Leaders are also planning to squeeze $50 million out by "modernizing" custodial services, maintenance, and transportation. Members of the district's blue-collar union have already received notices of pending layoffs and worry that their jobs may be privatized.
But there were few classroom cuts in the 2012-13 budget. Schools lost more than $300 million last year.
"After careful analysis, we concluded that we simply could not cut more from the current structure without sacrificing the fundamental things that make public education meaningful: some limited music, art, and sports, alongside core educational programming and services for students with special needs," Knudsen said.
The district is not planning on cutting special-education teachers, bilingual counseling assistants, or school police. But reduced federal funding under the Title I program for low-income schools will mean some school cuts, including a deep reduction in summer school and some supplementary counseling positions.
Knudsen is also proposing closing 40 buildings - though not necessarily 40 school programs - in 2013 and six more annually through 2017. That would save about $33 million.
As the city's charter schools grew, the district lost 50,000 students in the last decade, but its building footprint has not changed. Many schools are well under the 85 percent utilization rate the SRC wants to get to.
"The cost of maintaining all that space is money that could be going into classrooms," SRC Chairman Pedro Ramos said.

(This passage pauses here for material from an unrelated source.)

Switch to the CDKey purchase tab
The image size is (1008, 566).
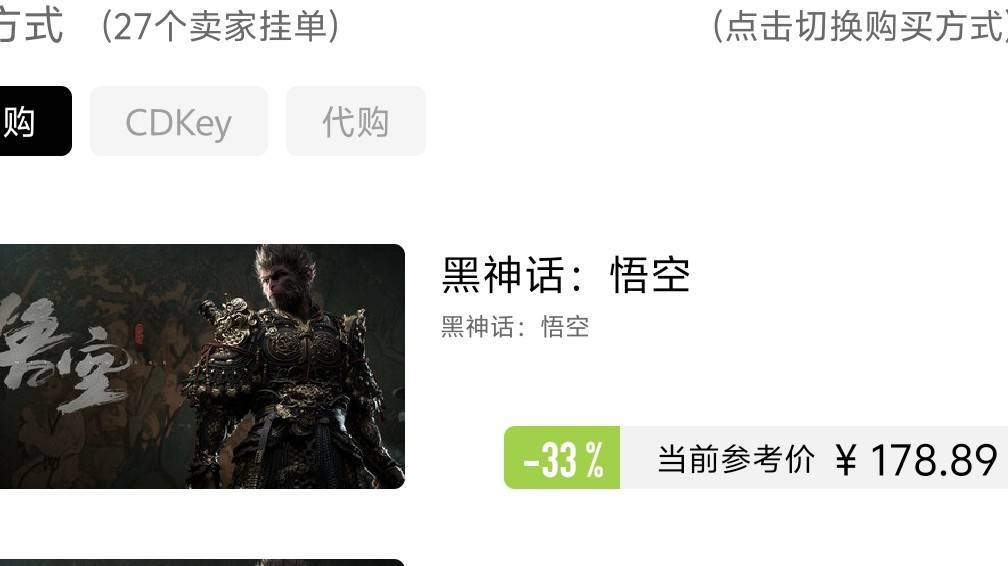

No schools have been identified for closure, Knudsen said; that list won't be ready until late summer or early fall, and then the community will have several months to weigh in before the SRC votes to shut any facility.
Ramos and chief academic officer Penny Nixon said it was vital that principals know exactly what they were dealing with, budget-wise, before the start of school.
"Failure to deal with financial issues up front caused a lot of disruption," Ramos said.
To make ends meet next school year, the district will have to borrow even more money, Knudsen said. It already spends 10 cents of every dollar on debt service.
The plans - financial and turnaround - drew strong criticism from an audience of more than 100.
Parent Rebecca Poyourow said the district was resorting to "crazy-making" rhetoric and unfairly connecting the reorganization plan with the budget.
"It is at best foolish - and at worst devious - for you to choose this moment of fiscal crisis to foist a poorly conceived and primarily ideological reorganization scheme on Philadelphia schools," Poyourow said. "This move smacks of manipulation."
Poyourow, like others, asked why the district would want to replicate the failed experiments of the early 2000s, when the district gave dozens of schools to private managers.
"I have no confidence in this reorganization plan. It makes no fiscal sense, is educationally disastrous, and I would not want to trust my children to it," she said.
Some of the aims of the transformation are good, said parent Christine Carlson - principal autonomy and a more flexible central office, for instance.
"I just hope your heads don't fall prey to the bulk of corporate-speak that has been brought upon us and infused in this transformation blueprint," Carlson said.
Helen Gym, a district parent and education activist, addressed Knudsen - whom the SRC hired in January to overhaul the district - directly.
"God bless you for taking the job. But I have to tell you that I expected something different," Gym said, referring to Knudsen's transformation plan.
Parent Gerald Wright said he was concerned about the lack of parent input into the overhaul blueprint. He wondered whether parents and children were truly considered or were "merely the subjects of this experiment."
Knudsen has said the plan was not privatization, that for-profit companies were not wanted, and that a "lean central office" and the SRC would still have say-so over schools.
The School Reform Commission is scheduled to adopt a final budget on May 31. Several more budget hearings are scheduled for sites around the city between now and the end of the month.